Use Case: Employed for storing extensive text, such as legal documents, large blocks of XML or JSON data, or detailed articles, where the content size can be very substantial.

Summary of Maximum String Lengths

The table below summarizes the maximum string lengths for common character data types in Teradata:

Data Type Description Maximum Length (Characters) Maximum Length (Bytes)
CHAR Fixed-length character string 64,000 64,000
VARCHAR Varying-length character string 64,000 (LATIN) / 32,000 (UNICODE) 64,000
CLOB Character Large Object 2,147,483,647 2 GB

Practical Considerations for String Lengths

When designing your Teradata schema, consider these practical aspects related to string lengths:

  • Storage Efficiency:
    • CHAR reserves space for its maximum length, regardless of actual data size, potentially wasting space for short strings.
    • VARCHAR is more space-efficient for variable-length data as it only stores the actual data plus a small overhead.
  • Performance:
    • While CHAR might seem faster for reads due to fixed length, VARCHAR often offers better overall performance by reducing I/O due to smaller row sizes, especially when dealing with many short strings.
    • CLOB data, being stored out-of-row, requires additional I/O operations to retrieve the large object data, which can impact performance for frequent access.
  • Character Sets: The choice of character set (e.g., LATIN, UNICODE, GRAPHIC) significantly impacts the maximum number of characters for VARCHAR columns, as multi-byte character sets consume more bytes per character.
  • Indexing: Text columns, especially very long ones, might have limitations or specific considerations when used in indexes. For example, you might only index a prefix of a VARCHAR column.
  • Row Size Limits: The total byte length of all columns in a row must not exceed Teradata's maximum row size limit (typically 1MB for non-BLOB/CLOB data).
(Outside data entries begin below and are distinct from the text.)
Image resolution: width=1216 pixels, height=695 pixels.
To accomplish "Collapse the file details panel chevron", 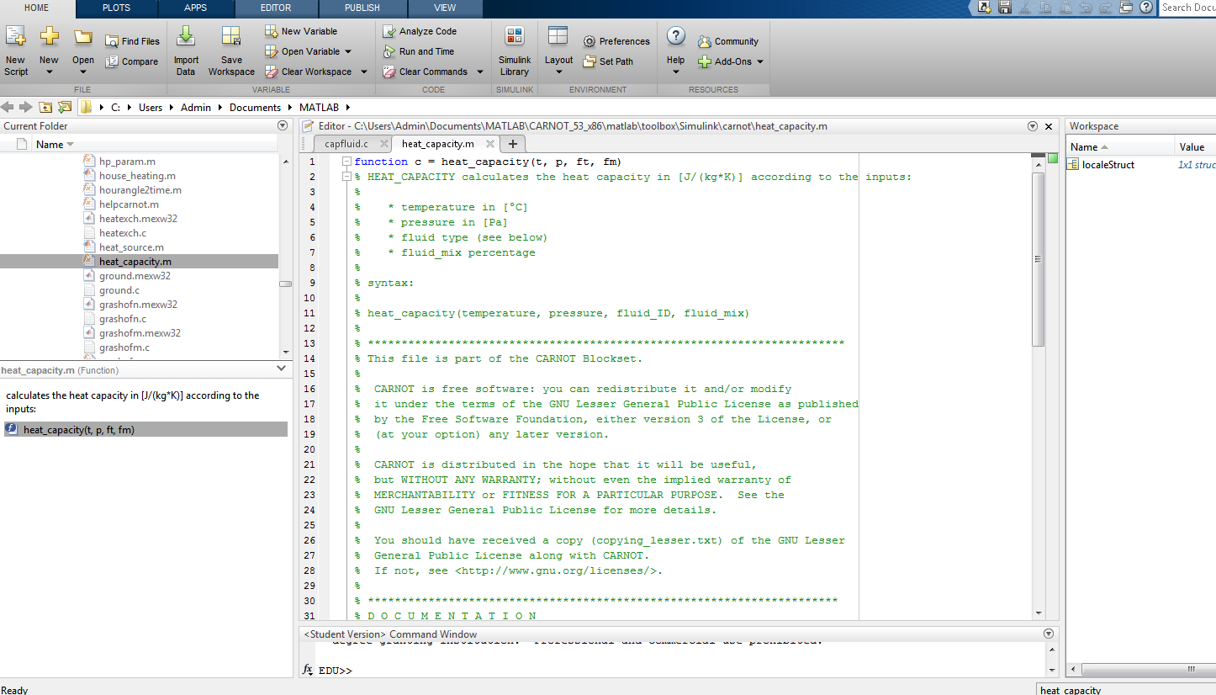I will click(x=281, y=369).
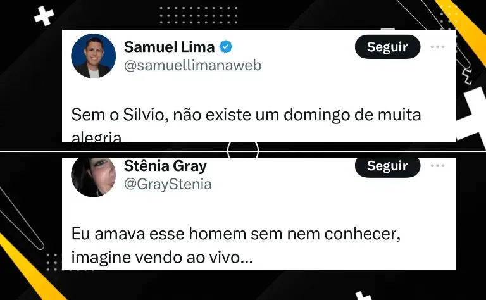Click the circle at the center of the divider line
Image resolution: width=486 pixels, height=300 pixels.
[243, 151]
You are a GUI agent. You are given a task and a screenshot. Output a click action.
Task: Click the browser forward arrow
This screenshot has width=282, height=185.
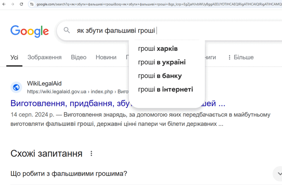pyautogui.click(x=13, y=4)
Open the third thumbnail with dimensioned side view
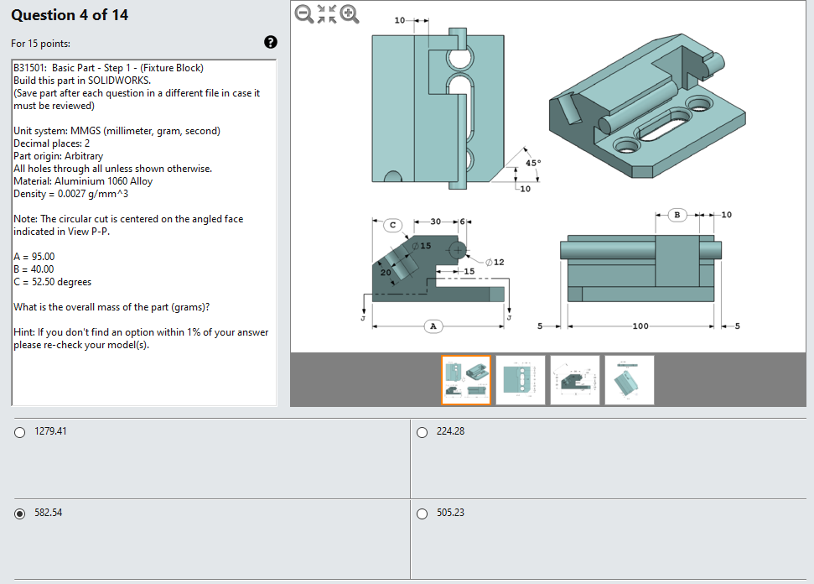 click(575, 379)
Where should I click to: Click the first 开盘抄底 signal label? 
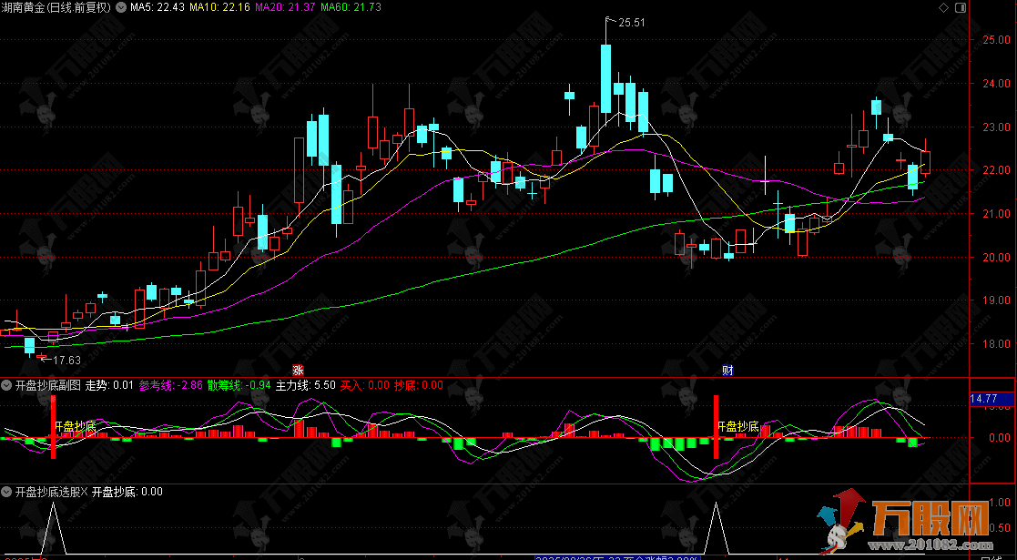click(76, 425)
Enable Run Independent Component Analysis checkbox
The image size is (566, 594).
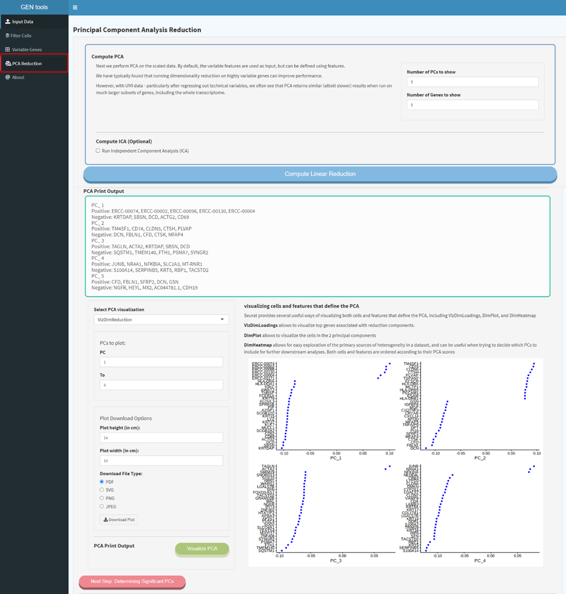click(98, 150)
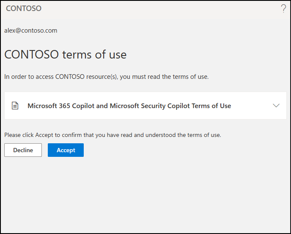291x234 pixels.
Task: Click the CONTOSO organization name in header
Action: pos(24,8)
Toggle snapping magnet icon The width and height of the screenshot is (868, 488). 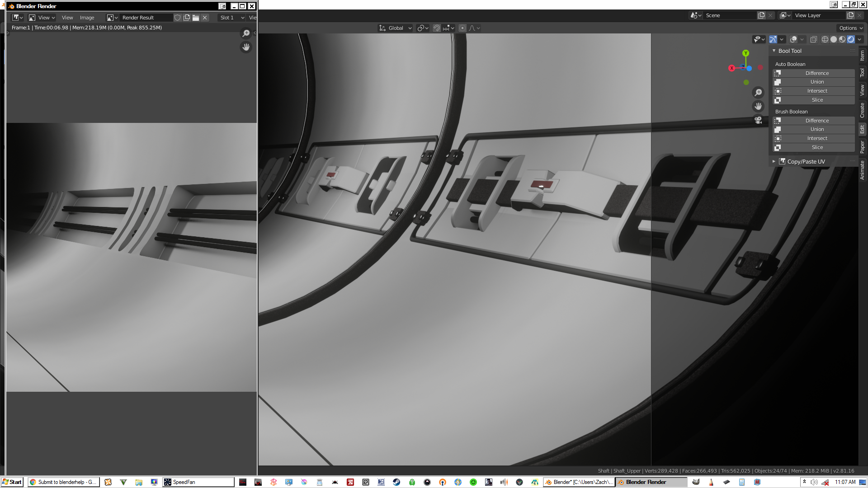(x=436, y=28)
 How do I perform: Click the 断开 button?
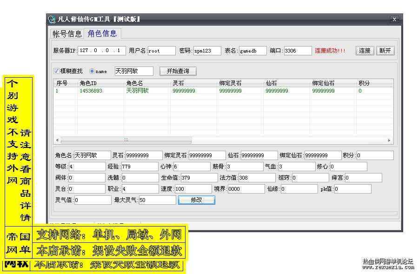[x=385, y=50]
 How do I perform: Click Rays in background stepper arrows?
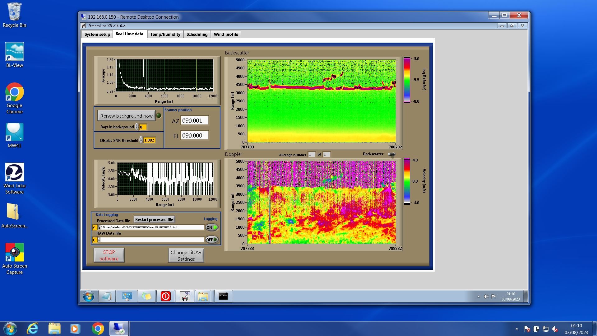pyautogui.click(x=137, y=127)
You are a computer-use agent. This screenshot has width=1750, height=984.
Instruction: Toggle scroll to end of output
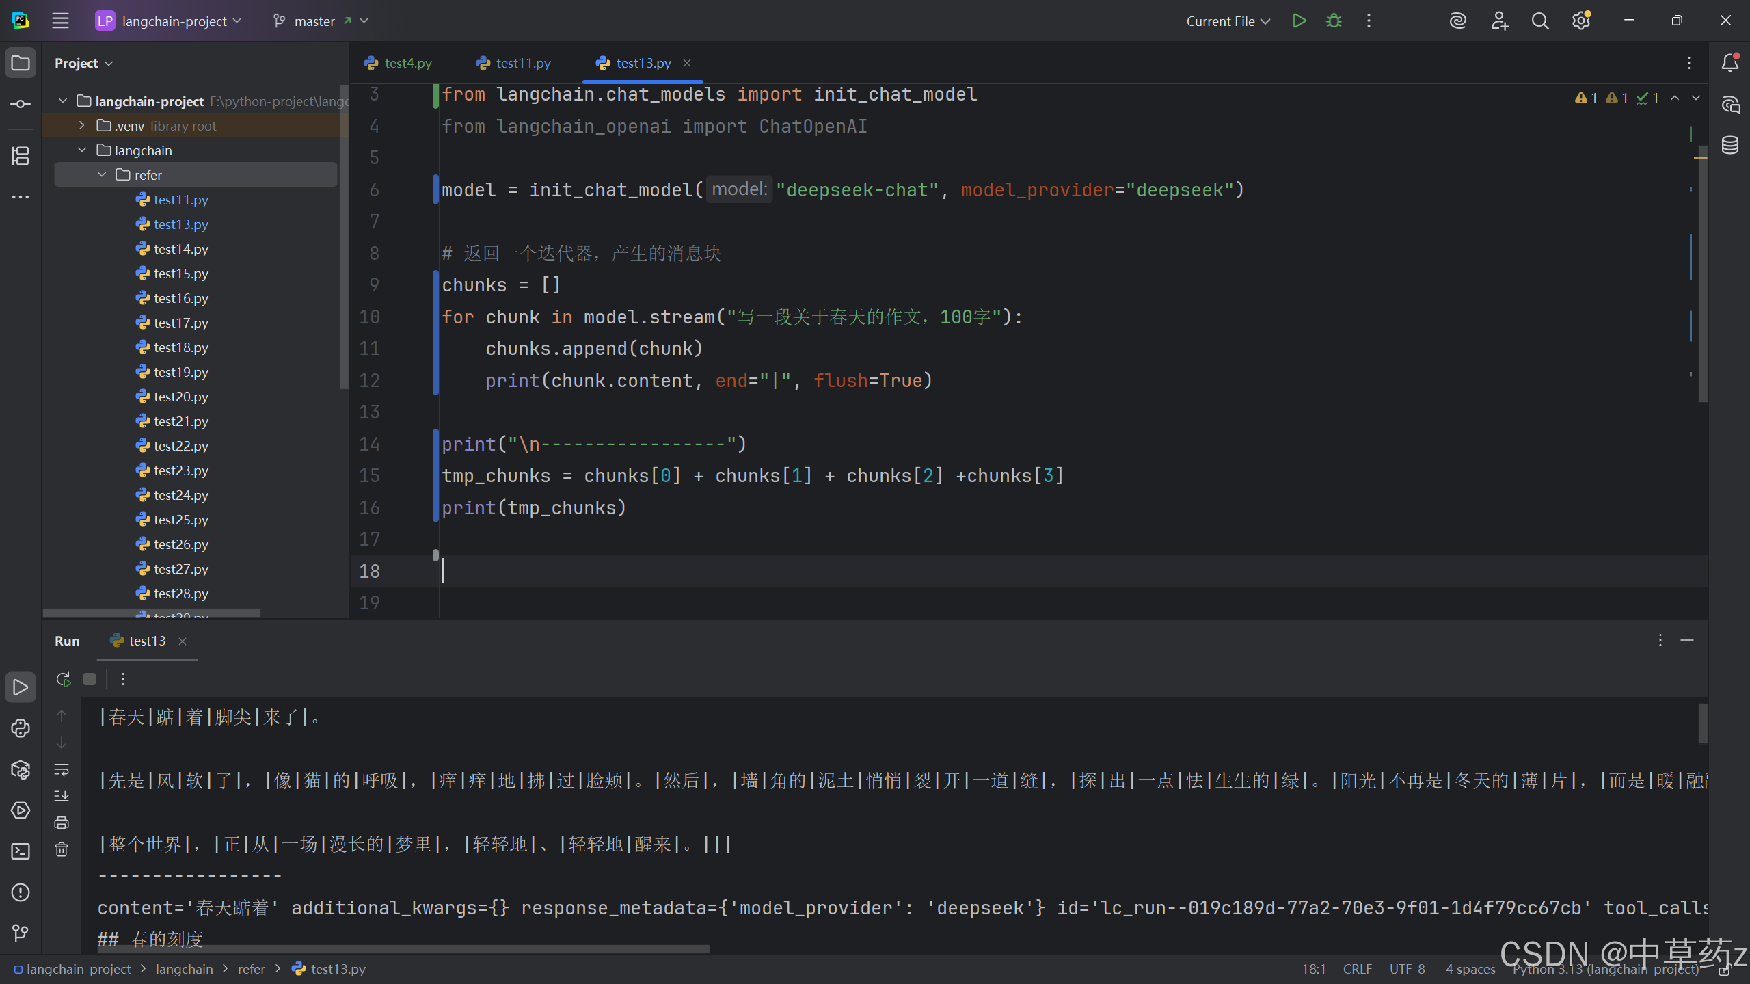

While CLOBs are stored out-of-row, a small pointer is part of the row.

Example SQL DDL for String Columns

Here are examples of how to define columns with various string data types in Teradata:

CREATE TABLE EmployeeDetails (
    EmployeeID        INTEGER,
    FirstName         VARCHAR(50) CHARACTER SET UNICODE, -- Max 50 characters, using UNICODE
    LastName          VARCHAR(50) CHARACTER SET UNICODE,
    DepartmentCode    CHAR(10),                          -- Fixed 10 characters
    Description       VARCHAR(2000) CHARACTER SET LATIN, -- Max 2000 characters, using LATIN
    EmployeeBiography CLOB                               -- Stores very large text data
);

For more in-depth information on Teradata data types and their specifications, refer to the official Teradata documentation: Teradata® Database SQL Data Types and Literals.